How many lines in the data contain the word "screenshot", counting only matches with the same case? Tally them and reply with the number alone.
::: INPUT MATERIAL
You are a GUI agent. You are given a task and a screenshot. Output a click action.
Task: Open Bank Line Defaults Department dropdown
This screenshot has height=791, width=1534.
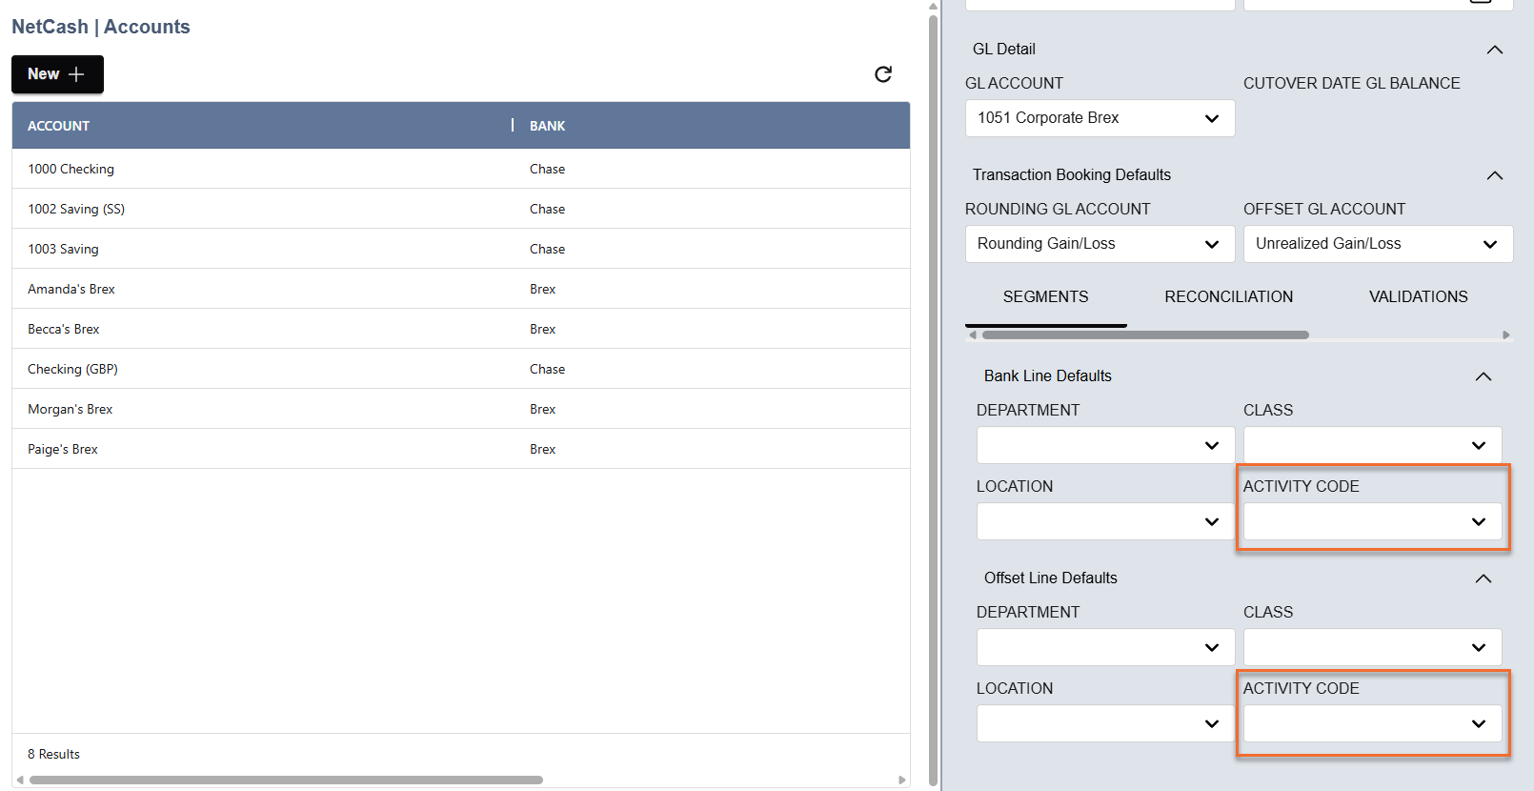click(x=1104, y=445)
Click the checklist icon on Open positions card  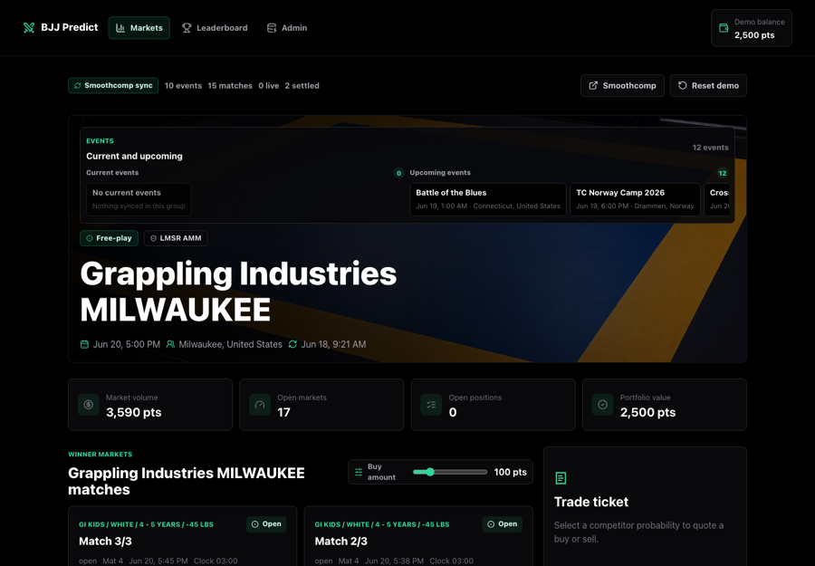click(431, 405)
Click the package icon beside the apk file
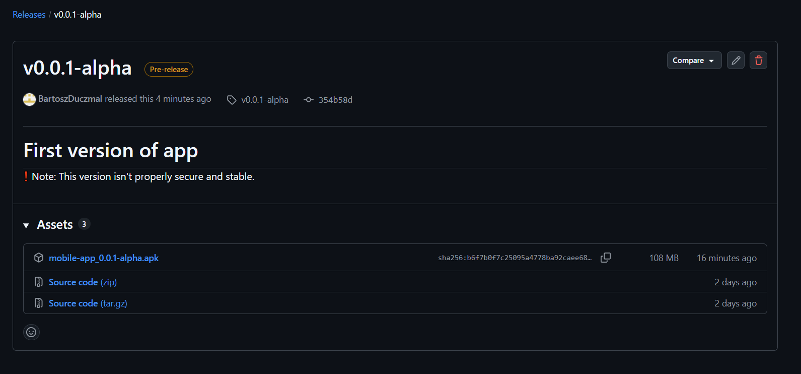 click(39, 258)
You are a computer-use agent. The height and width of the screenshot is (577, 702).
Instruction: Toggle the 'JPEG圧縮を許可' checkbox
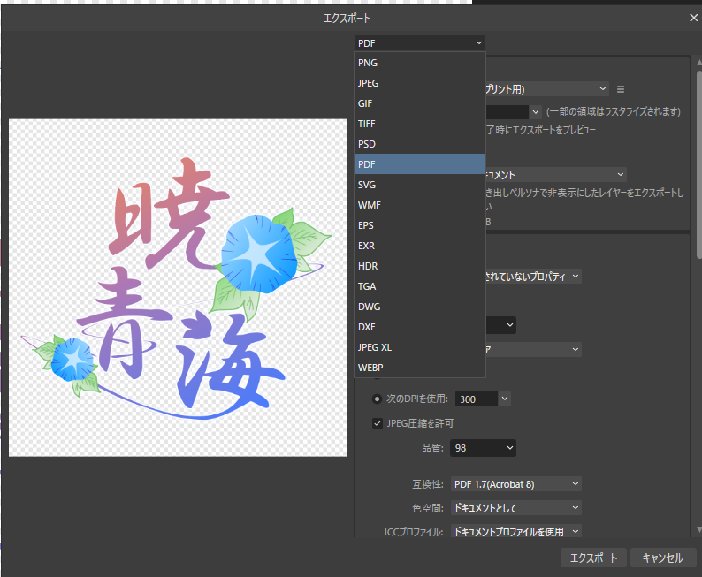tap(378, 423)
::::::
* RESPONSE TO THE TASK
3